Opening the space for women to explore what it means to be sexual and to experience their unique arousal mechanism through a wide range of sensory experiences would be a helpful adjunct to current treatment modalities. Our olfactory system lives inside of our arousal mechanism. Identifying the scents that arouse your imagination and using them in the context of sensuous touch are a great way to jumpstart the discovery of your erotic self. These practices, which originated in ancient societies, are worth revisiting as they provide important information to your limbic brain, which processes memory, emotion, sexuality, as well as scent.
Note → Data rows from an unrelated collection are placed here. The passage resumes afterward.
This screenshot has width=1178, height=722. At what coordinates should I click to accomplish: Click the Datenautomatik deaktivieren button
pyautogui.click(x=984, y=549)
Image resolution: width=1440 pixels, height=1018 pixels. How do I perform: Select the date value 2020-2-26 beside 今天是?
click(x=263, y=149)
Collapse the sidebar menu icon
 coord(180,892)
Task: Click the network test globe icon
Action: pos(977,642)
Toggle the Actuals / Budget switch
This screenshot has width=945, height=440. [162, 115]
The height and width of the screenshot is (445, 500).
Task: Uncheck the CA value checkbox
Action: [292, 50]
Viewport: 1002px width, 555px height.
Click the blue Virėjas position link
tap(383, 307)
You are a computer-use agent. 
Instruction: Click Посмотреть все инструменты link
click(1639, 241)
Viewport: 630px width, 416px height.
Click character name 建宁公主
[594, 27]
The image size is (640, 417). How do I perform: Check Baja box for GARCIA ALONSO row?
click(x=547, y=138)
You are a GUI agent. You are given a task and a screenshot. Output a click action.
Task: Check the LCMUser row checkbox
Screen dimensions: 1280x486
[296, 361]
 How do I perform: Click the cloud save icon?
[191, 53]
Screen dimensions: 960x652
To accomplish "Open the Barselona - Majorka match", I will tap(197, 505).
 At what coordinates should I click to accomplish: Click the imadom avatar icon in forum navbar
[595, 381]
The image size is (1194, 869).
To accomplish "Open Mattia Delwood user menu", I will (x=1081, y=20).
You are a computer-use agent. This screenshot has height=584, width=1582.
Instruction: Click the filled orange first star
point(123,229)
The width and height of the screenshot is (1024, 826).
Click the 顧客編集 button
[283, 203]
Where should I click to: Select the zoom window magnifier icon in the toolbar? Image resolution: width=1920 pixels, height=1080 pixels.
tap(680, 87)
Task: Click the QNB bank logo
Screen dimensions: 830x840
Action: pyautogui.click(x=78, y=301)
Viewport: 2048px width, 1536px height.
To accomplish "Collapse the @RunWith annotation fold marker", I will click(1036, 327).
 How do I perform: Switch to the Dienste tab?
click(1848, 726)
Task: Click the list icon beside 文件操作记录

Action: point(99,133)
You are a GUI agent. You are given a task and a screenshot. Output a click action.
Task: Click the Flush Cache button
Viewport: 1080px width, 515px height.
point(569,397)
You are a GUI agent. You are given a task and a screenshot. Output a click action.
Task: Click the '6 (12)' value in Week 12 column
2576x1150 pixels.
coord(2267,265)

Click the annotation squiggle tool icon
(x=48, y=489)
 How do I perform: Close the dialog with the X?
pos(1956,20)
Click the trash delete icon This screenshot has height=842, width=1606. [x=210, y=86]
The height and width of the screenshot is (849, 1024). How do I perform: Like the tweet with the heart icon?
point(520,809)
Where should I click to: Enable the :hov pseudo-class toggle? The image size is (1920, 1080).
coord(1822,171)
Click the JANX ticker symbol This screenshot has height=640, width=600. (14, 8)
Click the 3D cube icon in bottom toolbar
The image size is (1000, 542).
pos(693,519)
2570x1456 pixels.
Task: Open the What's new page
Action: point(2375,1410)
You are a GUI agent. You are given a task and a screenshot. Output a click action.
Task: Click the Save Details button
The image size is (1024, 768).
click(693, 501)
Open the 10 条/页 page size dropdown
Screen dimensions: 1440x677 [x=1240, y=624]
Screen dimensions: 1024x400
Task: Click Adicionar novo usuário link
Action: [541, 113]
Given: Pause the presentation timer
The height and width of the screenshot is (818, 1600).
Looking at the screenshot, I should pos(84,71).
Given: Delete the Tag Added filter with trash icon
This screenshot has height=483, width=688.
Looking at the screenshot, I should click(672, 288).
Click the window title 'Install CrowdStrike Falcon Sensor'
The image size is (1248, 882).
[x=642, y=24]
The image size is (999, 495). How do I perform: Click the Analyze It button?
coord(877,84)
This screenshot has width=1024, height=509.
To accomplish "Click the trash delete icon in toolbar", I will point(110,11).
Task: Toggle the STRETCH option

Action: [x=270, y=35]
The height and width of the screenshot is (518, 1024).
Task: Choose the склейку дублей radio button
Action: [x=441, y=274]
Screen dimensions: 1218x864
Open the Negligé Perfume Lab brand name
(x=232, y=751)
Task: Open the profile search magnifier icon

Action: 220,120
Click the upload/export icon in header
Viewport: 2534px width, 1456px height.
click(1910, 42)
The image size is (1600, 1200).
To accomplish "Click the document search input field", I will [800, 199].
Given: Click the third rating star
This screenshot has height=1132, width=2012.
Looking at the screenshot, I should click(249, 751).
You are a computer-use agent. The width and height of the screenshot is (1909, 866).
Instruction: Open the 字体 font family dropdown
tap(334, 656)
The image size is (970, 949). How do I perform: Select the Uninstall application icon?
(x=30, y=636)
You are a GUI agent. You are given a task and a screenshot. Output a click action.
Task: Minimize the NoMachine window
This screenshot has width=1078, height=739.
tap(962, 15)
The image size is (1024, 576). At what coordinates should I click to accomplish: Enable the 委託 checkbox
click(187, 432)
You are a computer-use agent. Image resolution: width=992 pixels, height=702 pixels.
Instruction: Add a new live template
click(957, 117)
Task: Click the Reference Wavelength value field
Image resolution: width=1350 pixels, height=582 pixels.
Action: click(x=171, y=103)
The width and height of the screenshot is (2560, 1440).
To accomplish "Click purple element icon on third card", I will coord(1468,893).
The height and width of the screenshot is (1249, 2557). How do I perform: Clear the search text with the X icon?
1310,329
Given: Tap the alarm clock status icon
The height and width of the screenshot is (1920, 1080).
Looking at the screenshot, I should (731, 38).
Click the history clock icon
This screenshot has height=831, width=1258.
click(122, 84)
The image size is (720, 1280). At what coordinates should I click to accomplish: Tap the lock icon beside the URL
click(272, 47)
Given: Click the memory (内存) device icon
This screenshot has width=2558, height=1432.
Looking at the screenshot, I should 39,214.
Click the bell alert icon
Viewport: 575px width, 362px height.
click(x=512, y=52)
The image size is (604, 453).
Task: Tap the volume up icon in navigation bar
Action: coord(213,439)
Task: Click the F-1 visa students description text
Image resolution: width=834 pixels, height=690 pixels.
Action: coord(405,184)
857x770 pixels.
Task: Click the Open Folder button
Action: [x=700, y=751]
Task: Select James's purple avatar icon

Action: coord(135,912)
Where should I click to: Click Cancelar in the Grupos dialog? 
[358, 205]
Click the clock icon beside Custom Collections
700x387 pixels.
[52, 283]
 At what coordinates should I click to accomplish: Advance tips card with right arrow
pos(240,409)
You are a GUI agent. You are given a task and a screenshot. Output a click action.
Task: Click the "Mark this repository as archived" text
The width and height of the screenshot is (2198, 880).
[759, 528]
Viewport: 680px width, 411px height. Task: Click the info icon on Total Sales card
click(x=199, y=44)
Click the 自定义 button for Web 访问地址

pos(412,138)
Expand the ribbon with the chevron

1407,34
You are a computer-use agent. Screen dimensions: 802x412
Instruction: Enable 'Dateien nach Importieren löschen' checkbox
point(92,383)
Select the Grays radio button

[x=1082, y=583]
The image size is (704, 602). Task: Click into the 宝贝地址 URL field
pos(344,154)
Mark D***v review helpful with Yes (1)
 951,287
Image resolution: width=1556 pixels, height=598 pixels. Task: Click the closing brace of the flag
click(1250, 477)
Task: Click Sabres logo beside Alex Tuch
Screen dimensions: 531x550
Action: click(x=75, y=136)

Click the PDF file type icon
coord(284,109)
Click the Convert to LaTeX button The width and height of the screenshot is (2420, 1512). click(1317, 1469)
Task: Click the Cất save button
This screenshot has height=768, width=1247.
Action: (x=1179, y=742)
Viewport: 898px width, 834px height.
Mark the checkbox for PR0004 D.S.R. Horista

I often explain to customers that scent is our primary gateway to our sexuality. A literal storehouse of fantasy is often locked up inside and having the courage to attend to what lives in us, moving beyond our fears of being abnormal (which everyone has) is where our erotic relationships to ourselves and others begins. Even the best lubricant in the world cannot adequately do its job if you are not ready to be penetrated or if your only association with the act is a fear of pain.
Sexual pleasure and pain have an odd relationship to each other and one that is hard to articulate both because it is mysterious and lives in each of us uniquely. A few rules of thumb may help though. First, orgasmic readiness is the space of exploration where our fear mechanism turns off. We are being lead by something deeper and, in some ways, more base in us. This place where we are at least as much mammal as we are human is largely out of our mental control and is also a pain release mechanism. Stated another way, some of the most exquisite sexual pleasure available to us rides the line of pain, which is, in some ways, what makes sexual pleasure so compelling. Orgasm is in fact the transformative energy release that simultaneously liberates both pain and pleasure.
Without the experience of pleasure and the aspiration for the occasional visits of orgasmic transformation, sexual penetration would be experienced only as a form of trauma. Tragically, this is why most women don’t want to fight for their sex lives, because even before the vaginal atrophy began, their access to their erotic selves was limited and pleasure was not the sexual companion it deserved to be.
Yet the capacity to lean into your erotic self and experience transformative healing orgasms actually expands with age. The sexiest part of our body, our arousal mechanism in our limbic brain, does not atrophy. It is always looking for and maybe even longing for the opportunity to be experienced.